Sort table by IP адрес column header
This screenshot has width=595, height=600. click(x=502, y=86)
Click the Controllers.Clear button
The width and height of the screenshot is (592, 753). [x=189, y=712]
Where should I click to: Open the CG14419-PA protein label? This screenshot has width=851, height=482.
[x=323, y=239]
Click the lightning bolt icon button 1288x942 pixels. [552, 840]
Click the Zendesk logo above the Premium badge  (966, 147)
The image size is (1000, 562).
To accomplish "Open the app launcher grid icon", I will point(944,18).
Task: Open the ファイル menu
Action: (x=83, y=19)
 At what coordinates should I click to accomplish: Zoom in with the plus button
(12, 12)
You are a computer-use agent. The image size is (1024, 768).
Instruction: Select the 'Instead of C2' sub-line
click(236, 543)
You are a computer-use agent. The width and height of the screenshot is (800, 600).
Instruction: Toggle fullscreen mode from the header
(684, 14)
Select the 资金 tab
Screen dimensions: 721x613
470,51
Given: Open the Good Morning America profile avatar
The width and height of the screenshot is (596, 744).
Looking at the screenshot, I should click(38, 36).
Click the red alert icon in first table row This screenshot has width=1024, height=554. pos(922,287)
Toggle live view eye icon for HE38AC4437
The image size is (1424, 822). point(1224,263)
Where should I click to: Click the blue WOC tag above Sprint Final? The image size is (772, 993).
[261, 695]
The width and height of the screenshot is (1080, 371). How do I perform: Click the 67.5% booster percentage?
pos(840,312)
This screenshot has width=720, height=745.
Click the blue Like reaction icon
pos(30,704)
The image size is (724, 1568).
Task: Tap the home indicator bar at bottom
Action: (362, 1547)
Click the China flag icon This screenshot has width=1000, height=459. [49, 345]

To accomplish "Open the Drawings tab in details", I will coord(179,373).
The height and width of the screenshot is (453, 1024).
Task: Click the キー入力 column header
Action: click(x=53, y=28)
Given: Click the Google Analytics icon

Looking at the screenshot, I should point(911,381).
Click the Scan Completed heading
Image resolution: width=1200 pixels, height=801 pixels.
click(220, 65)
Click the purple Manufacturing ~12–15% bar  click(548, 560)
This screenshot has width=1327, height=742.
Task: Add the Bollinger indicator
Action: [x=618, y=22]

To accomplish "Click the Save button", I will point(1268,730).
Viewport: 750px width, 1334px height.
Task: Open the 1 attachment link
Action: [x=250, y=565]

→ Action item:
Output each entry once again, exactly as shown above.

→ Written answer:
Sort table by IP адрес column header
This screenshot has width=595, height=600. click(x=502, y=86)
Click the Controllers.Clear button
The width and height of the screenshot is (592, 753). [x=189, y=712]
Where should I click to: Open the CG14419-PA protein label? This screenshot has width=851, height=482.
[x=323, y=239]
Click the lightning bolt icon button 1288x942 pixels. [552, 840]
Click the Zendesk logo above the Premium badge  (966, 147)
The image size is (1000, 562).
To accomplish "Open the app launcher grid icon", I will point(944,18).
Task: Open the ファイル menu
Action: (x=83, y=19)
 At what coordinates should I click to accomplish: Zoom in with the plus button
(12, 12)
You are a computer-use agent. The image size is (1024, 768).
Instruction: Select the 'Instead of C2' sub-line
click(236, 543)
You are a computer-use agent. The width and height of the screenshot is (800, 600).
Instruction: Toggle fullscreen mode from the header
(684, 14)
Select the 资金 tab
Screen dimensions: 721x613
470,51
Given: Open the Good Morning America profile avatar
The width and height of the screenshot is (596, 744).
Looking at the screenshot, I should click(38, 36).
Click the red alert icon in first table row This screenshot has width=1024, height=554. pos(922,287)
Toggle live view eye icon for HE38AC4437
The image size is (1424, 822). point(1224,263)
Where should I click to: Click the blue WOC tag above Sprint Final? The image size is (772, 993).
[261, 695]
The width and height of the screenshot is (1080, 371). How do I perform: Click the 67.5% booster percentage?
pos(840,312)
This screenshot has width=720, height=745.
Click the blue Like reaction icon
pos(30,704)
The image size is (724, 1568).
Task: Tap the home indicator bar at bottom
Action: (362, 1547)
Click the China flag icon This screenshot has width=1000, height=459. [49, 345]

To accomplish "Open the Drawings tab in details", I will coord(179,373).
The height and width of the screenshot is (453, 1024).
Task: Click the キー入力 column header
Action: click(x=53, y=28)
Given: Click the Google Analytics icon

Looking at the screenshot, I should point(911,381).
Click the Scan Completed heading
Image resolution: width=1200 pixels, height=801 pixels.
click(220, 65)
Click the purple Manufacturing ~12–15% bar  click(548, 560)
This screenshot has width=1327, height=742.
Task: Add the Bollinger indicator
Action: [x=618, y=22]

To accomplish "Click the Save button", I will point(1268,730).
Viewport: 750px width, 1334px height.
Task: Open the 1 attachment link
Action: [x=250, y=565]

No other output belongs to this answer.